In 1989, “Every Breath You Take” by the Police hit the airwaves and became a number one hit. Thirty years later it could be the theme song for the city of Nice – and police would still be in the picture.
For the size of the city, Nice has the most CCTV cameras in France with 915 public vidéosurveillance cameras.
Faced with a rise in violence and poorly controlled immigration (recently from Africa), Mayor Estrosi maintains that the system, which he personally instigated in 2010, is a necessary instrument for pre-venting and prosecuting street crime; police are in agreement, as 70 officers man the city’s surveillance network 24 hours a day.
In a typical example, the mayor cited a montage from several cameras, which had followed two suspects, first filmed grabbing a bag from a parked van before then making off on a scooter. As they raced through the busy narrow streets, they were filmed by camera after camera until they were finally stopped by a waiting police patrol when leaving the voie rapide.

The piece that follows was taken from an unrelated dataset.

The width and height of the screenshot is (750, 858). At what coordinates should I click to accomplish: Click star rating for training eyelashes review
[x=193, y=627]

Security conscious Estrosi claims that vidéosurveillance now accounts for solving as much as 36% of street crime: “Last year, 720 suspects were caught in flagranti thanks to CCTV. Without the cameras, many crimes would never have been prevented or solved.”

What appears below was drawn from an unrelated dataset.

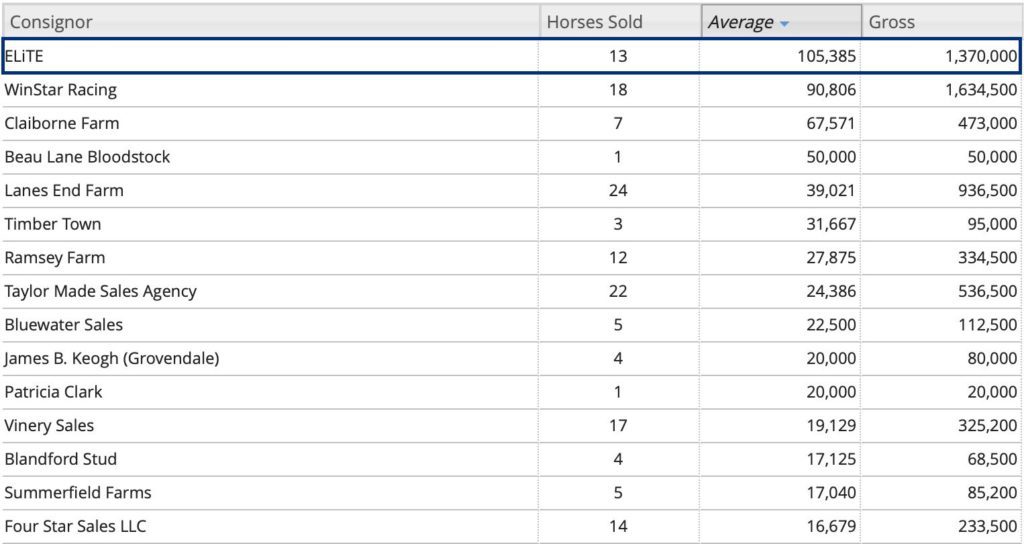The image size is (1024, 544).
Task: Click the Average column header
Action: tap(741, 22)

The French are characteristically protective of their personal privacy so giving some of it up for the sake of security doesn’t sit well. A common worry is that the tapes will be kept on file and used for less worthy reasons.
Officials say that these suspicions are groundless. A tape is never kept for more than ten days unless the authorities request it for investigative purposes. The cameras are constantly monitored but, except for judicial authorities, no one – not even the victims of crimes – can be shown the tapes until a judge’s order allows it. In 2013, these orders were requested 703 times.

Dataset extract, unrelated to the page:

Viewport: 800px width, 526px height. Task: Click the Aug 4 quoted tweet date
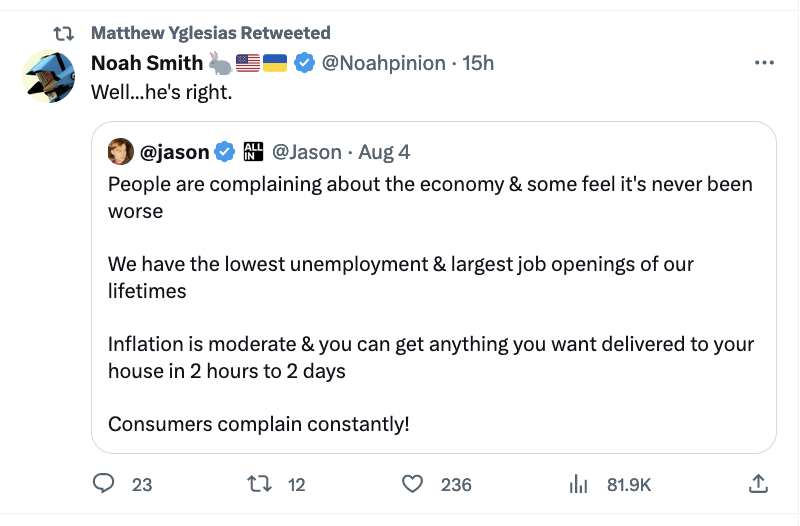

“Even a police officer requires permission to obtain a tape,” according to Marcel Authier, the Alpes-Maritimes director of public security.
Investigators were able to retroactively follow the killers of Hélène Pastor from the main train station to a nearby hotel and later to the Archet hospital where the Monaco heiress and her chauffeur were shot. No camera is thought to have been close enough to record the ensuing crime in precise detail however.
Surveillance cameras are often used in real time to assist with traffic flow, handle emergencies and for accident prevention. Recently a monitoring officer saw a small child wander away from his mother, towards the tramway. Within a few minutes a police patrol was alerted and brought the toddler back to his worried mum.